Available records —
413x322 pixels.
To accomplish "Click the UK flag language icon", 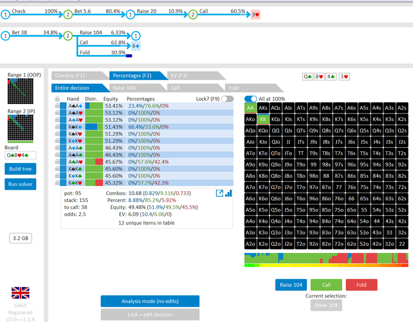I will (x=21, y=292).
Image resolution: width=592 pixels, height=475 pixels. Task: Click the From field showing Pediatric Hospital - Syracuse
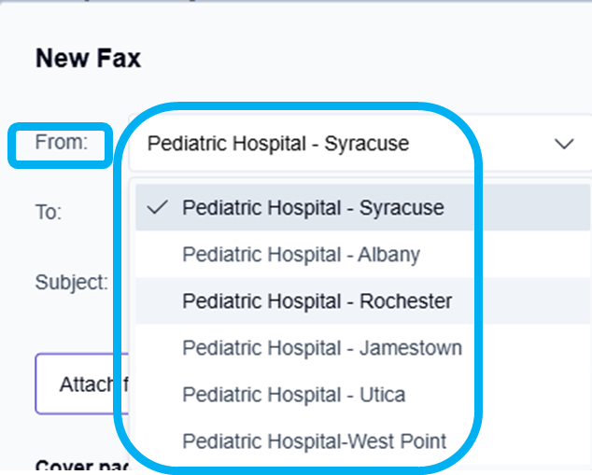tap(278, 144)
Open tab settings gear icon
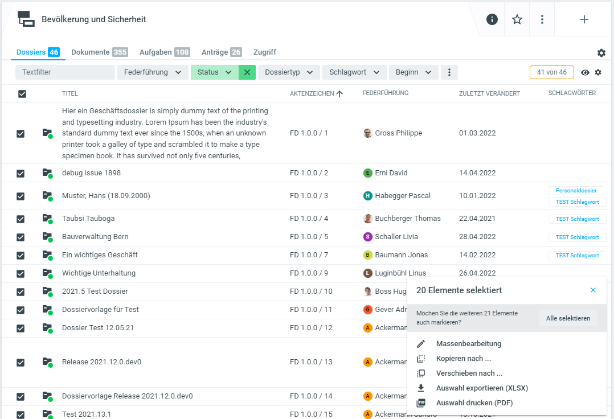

What this task involves — The range runs from the line containing "Image resolution: width=592" through the end of the entries; print those lines exactly and leave the pictures out.

Exercise solution —
Image resolution: width=592 pixels, height=475 pixels. Task: Click the From field showing Pediatric Hospital - Syracuse
tap(278, 144)
Open tab settings gear icon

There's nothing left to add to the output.